I have to shut down usually October until late Spring. (got an asbestos corrugated roof)


----------



## Doug B (13 Nov 2012)

devonwoody":14q42tcu said:


> I have to shut down usually October until late Spring. (got an asbestos corrugated roof)




I can empathise with you there, this is my fourth workshop & with each new one I`ve tried to over come the problems of the last.

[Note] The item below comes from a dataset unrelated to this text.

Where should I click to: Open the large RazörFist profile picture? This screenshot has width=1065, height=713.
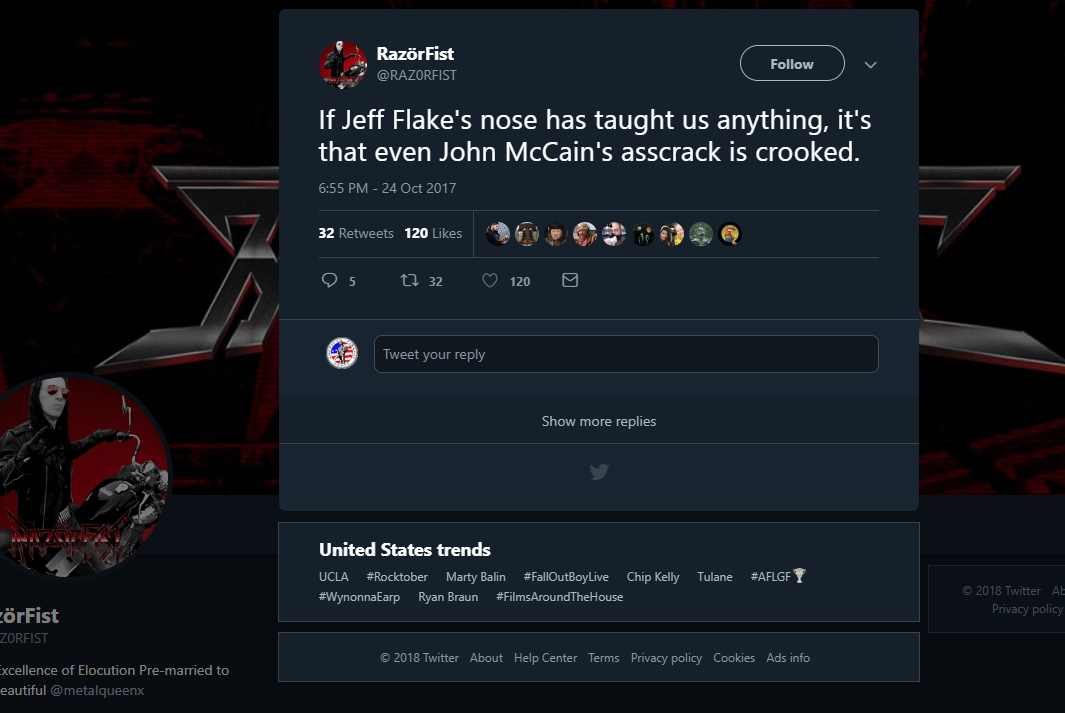click(85, 475)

I`ve been running out some oak this morning for work later today, having a warm, light workshop to go into at 5.30 on a wet cold morning at least puts me in the right frame of mind to get things done.


----------



## Noggsy (13 Nov 2012)

Doug, simple, effective idea and very well executed. That's definitely on my list of things to do, thanks.


----------



## whiskywill (14 Nov 2012)

Doug B":1manbusg said:


> having a warm, light workshop to go into at 5.30 on a wet cold morning



I learn so much on this forum. I didn't realise there was a 5.30 in the morning. :wink:


----------



## paulm (14 Nov 2012)

whiskywill":k9icnqnz said:


> Doug B":k9icnqnz said:
> 
> 
> > having a warm, light workshop to go into at 5.30 on a wet cold morning
> ...



:lol: :lol: :lol:


----------



## richburrow (16 Nov 2012)

Quality Doug!!!!!
Speak soon, we need to go and see MadDog


----------



## shipbadger (16 Nov 2012)

Hi all,

Just got round to reading this thread and would like to pick up on a comment made earlier. WD 40 does repel water, for about the first three months after application, after this it starts to break down and actually attracts water (becomes hygroscopic). There are other oil based aerosols around that are specifically designed to provide long term protection, often branded with names such as 'Duck Oil'.

Tony Comber


----------



## paul-c (17 Nov 2012)

hi doug
i have to agree with bodge on this.


> Now I like that. Simple yet brilliant!


 =D> 
thanks for sharing 
cheers
paul-c


----------



## Gerard Scanlan (25 Nov 2012)

Wow that is an organised workshop! I wish I could stop building projects to get my workshop better organised. I am encouraged to think that it is a possibility after seeing your splendid solutions.

Thanks,

Gerard


----------



## stevebuk (27 Nov 2012)

exceptional Doug, great idea perfectly executed...


----------